Towards Fine-Grained Alignment of Text and Image Modalities: Technologies and Applications

作者:肖昌明
  • 学号
    2018******
  • 学位
    博士
  • 电子邮箱
    xcm******.cn
  • 答辩日期
    2024.08.24
  • 导师
    张长水
  • 学科名
    控制科学与工程
  • 页码
    106
  • 保密级别
    公开
  • 培养单位
    025 自动化系
  • 中文关键词
    多模态学习;细粒度对齐;开放集分割;跨模态生成;多模态扩散模型
  • 英文关键词
    multi-modal learning; fine-grained alignment; open-set segmentation; cross-modal generation; multi-modal diffusion model

摘要

近年来,随着深度学习的发展,人工智能在计算机视觉、自然语言处理、音频信号处理等领域均得到了广泛的应用。更进一步,研究人员探究智能体如何能像人一样,可以同时处理多个模态的信息,并在复杂场景中完成多样化的任务。其中,一个关键步骤是找到不同模态信息之间的对应关系,从而能更有效地处理跨模态信息,这一步骤被称作对齐。一些对齐的工作关注数据整体的对齐,比如将图像与描述做对应,进而应用于跨模态检索等场景。本文关注更精细的对齐关系:数据内部子结构之间的对齐,比如将图像的某一区域与描述的某一短语做对应。建立模态间的细粒度对齐关系有助于智能体更准确地理解多模态信息,实现更有效的人机交互,完成更复杂的任务。本文选取真实世界中最常见的两个模态:文本和图像,研究它们之间的细粒度对齐技术及相关应用。本文首先聚焦于与细粒度对齐直接相关的任务,即图像的密集预测,随后探讨高质量的文本-图像细粒度对齐如何协助智能体在实际任务中取得更优越的表现。
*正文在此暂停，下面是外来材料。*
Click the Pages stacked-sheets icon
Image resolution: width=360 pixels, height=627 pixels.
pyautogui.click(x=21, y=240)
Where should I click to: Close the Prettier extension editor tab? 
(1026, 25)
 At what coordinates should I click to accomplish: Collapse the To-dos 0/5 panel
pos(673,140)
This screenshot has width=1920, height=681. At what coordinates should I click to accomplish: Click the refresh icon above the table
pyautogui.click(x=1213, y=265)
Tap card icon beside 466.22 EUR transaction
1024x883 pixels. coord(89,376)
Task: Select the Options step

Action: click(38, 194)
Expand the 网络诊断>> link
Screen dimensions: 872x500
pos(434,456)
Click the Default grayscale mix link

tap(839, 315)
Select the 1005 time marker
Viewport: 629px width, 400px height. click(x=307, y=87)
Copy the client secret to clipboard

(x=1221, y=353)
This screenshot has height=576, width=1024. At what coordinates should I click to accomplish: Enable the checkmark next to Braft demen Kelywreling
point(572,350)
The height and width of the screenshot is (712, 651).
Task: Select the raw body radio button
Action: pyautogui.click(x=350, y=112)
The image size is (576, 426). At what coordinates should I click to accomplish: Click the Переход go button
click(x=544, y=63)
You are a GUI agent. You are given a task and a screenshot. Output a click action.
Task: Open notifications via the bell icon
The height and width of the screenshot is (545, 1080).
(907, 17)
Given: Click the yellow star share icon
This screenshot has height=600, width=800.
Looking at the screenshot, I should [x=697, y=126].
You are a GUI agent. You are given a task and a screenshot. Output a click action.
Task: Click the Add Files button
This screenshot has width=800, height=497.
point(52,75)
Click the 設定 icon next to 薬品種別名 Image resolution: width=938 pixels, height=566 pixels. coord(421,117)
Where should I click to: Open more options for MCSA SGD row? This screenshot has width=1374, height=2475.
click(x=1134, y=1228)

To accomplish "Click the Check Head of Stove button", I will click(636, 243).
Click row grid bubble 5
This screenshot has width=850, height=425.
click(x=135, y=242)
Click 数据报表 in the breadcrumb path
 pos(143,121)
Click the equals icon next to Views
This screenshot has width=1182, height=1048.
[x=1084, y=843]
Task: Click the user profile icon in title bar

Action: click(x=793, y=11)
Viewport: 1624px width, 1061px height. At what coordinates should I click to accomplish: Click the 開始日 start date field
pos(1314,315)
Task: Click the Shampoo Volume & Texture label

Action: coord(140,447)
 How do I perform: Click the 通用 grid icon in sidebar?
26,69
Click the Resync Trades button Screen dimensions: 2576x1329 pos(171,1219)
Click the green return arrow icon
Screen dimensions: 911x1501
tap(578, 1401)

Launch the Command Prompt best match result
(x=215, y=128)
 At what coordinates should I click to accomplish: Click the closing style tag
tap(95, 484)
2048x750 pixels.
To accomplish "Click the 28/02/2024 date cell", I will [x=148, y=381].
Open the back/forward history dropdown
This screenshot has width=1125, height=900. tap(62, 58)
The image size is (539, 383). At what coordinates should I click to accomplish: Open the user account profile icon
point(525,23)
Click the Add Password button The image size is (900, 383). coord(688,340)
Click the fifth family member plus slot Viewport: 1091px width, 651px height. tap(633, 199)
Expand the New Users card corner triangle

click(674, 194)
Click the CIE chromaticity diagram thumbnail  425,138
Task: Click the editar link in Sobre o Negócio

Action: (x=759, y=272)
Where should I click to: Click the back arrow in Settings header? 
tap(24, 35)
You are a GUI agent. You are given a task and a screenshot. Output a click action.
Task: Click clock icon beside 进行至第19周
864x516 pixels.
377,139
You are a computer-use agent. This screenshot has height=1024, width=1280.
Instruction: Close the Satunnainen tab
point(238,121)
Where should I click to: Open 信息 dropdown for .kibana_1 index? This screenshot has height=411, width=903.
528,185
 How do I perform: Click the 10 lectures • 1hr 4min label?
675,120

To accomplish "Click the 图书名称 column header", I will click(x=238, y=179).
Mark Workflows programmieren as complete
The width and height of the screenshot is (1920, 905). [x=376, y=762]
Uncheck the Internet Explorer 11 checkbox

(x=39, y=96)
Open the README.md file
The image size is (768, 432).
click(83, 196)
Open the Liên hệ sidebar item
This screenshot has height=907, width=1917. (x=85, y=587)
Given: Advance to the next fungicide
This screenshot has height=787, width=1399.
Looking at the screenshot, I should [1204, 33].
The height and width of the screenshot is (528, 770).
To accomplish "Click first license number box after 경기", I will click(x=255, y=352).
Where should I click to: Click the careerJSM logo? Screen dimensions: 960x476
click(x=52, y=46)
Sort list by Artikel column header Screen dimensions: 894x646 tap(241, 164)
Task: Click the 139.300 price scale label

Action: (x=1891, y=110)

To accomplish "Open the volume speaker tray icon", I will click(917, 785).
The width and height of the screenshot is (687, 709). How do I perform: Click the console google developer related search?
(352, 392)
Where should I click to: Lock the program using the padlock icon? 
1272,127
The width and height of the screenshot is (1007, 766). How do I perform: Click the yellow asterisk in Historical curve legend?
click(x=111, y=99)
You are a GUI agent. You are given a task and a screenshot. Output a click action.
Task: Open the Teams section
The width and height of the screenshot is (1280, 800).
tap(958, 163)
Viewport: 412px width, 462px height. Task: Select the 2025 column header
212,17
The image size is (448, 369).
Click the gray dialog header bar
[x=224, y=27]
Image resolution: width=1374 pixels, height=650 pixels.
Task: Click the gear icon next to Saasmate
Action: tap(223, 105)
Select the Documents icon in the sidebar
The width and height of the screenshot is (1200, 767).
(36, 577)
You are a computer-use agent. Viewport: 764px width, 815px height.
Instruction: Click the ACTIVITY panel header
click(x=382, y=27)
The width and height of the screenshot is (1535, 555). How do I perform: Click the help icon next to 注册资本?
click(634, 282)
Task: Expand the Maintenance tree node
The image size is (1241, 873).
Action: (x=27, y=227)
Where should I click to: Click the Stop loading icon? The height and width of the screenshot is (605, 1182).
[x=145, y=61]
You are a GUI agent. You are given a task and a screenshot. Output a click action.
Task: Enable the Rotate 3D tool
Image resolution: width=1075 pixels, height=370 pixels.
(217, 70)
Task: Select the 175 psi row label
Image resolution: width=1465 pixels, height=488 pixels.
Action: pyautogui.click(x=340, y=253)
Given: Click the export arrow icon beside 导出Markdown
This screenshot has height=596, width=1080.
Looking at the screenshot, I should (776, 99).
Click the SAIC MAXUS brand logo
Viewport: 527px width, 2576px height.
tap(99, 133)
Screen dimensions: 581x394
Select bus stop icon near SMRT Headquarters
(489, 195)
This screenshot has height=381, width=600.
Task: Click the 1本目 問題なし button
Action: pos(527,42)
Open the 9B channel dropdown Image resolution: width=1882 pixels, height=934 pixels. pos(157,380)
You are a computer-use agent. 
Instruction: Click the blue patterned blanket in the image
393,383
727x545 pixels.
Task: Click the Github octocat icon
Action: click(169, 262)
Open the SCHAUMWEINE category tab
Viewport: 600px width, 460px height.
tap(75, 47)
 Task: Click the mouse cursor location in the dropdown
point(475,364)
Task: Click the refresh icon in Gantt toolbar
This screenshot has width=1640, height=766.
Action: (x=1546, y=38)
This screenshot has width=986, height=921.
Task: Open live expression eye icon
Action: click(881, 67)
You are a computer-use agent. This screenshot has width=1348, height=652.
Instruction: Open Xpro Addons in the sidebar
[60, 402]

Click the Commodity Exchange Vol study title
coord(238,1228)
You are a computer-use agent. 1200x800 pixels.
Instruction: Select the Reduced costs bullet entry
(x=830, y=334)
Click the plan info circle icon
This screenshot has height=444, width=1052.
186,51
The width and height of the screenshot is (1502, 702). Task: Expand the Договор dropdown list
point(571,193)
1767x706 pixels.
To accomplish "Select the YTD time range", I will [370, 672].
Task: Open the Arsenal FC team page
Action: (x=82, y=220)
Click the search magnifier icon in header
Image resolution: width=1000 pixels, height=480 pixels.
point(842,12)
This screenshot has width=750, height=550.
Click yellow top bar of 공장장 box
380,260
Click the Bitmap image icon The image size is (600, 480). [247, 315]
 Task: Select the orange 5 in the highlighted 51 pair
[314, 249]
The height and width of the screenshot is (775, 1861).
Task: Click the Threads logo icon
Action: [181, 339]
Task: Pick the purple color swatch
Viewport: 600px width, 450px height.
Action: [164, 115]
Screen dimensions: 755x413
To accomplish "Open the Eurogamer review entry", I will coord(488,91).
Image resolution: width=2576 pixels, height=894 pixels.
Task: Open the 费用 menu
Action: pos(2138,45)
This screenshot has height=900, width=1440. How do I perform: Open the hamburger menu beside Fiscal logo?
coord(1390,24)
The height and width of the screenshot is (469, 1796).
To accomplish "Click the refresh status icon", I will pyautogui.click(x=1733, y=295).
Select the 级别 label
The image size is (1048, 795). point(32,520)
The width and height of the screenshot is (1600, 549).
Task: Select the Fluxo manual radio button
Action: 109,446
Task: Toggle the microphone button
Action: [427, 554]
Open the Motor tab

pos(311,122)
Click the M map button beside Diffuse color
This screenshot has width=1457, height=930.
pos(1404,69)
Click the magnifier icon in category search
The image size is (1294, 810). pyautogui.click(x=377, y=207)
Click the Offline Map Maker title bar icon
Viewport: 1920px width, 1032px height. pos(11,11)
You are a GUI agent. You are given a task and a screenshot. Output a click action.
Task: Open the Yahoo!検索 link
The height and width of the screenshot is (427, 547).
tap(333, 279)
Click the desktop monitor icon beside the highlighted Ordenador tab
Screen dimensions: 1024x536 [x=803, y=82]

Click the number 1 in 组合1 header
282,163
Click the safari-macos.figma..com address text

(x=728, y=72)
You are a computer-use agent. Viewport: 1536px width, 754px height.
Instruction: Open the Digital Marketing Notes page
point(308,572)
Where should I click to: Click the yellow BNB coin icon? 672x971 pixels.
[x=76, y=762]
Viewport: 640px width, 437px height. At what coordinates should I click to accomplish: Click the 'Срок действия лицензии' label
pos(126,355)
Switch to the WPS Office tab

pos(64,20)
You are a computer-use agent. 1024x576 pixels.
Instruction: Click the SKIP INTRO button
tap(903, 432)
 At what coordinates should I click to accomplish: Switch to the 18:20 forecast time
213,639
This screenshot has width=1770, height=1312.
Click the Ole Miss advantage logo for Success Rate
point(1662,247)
本文的主要贡献如下:? 对于语义分割任务,提出了一种基于文生图扩散模型的通用图像分割算法。该工作从多模态模型的注意力机制中提取文本-图像的细粒度对应关系,并利用这种关系在图像上定位文本描述的对象实体。实验结果表明,该算法能更高效地完成多种图像密集预测任务,并可以推广到个性化描述的情况。? 对于图像编辑任务,提出了一种基于区域注意力的文本引导图像编辑算法。该工作通过训练一个映射模块,将自然语言输入映射到图像变换方向,扩展了可行的变换空间,提升了图像编辑的实用性。同时通过训练一个注意力模块,找到输入指令与图像区域的细粒度对应关系,使图像的变动被限制在文本相关的部分,从而提升了图像编辑的准确性。? 对于物体重排任务,提出了一个基于扩散模型的文本引导桌面整理框架。该框架先利用文本-图像对应关系解析混乱场景,得到图像不同区域的物体属性信息。再训练一个引入语言条件的扩散模型,生成与输入文本相对应的整洁布局。最后利用大语言模型作为规划器,为机器人生成操作策略,将混乱桌面整理为整齐桌面。模拟和真机实验验证了该框架的有效性。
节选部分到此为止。